**Material shown:**
************

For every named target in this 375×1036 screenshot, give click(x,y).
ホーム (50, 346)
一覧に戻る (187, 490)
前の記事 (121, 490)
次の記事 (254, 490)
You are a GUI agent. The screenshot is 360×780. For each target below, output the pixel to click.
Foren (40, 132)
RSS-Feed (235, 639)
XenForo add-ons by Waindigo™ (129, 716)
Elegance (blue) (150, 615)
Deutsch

************

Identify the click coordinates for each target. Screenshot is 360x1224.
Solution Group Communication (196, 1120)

************

**Activity:** Going through the material above, tally the lines holding "target" and give the number alone.

**Solution for this exercise:** 3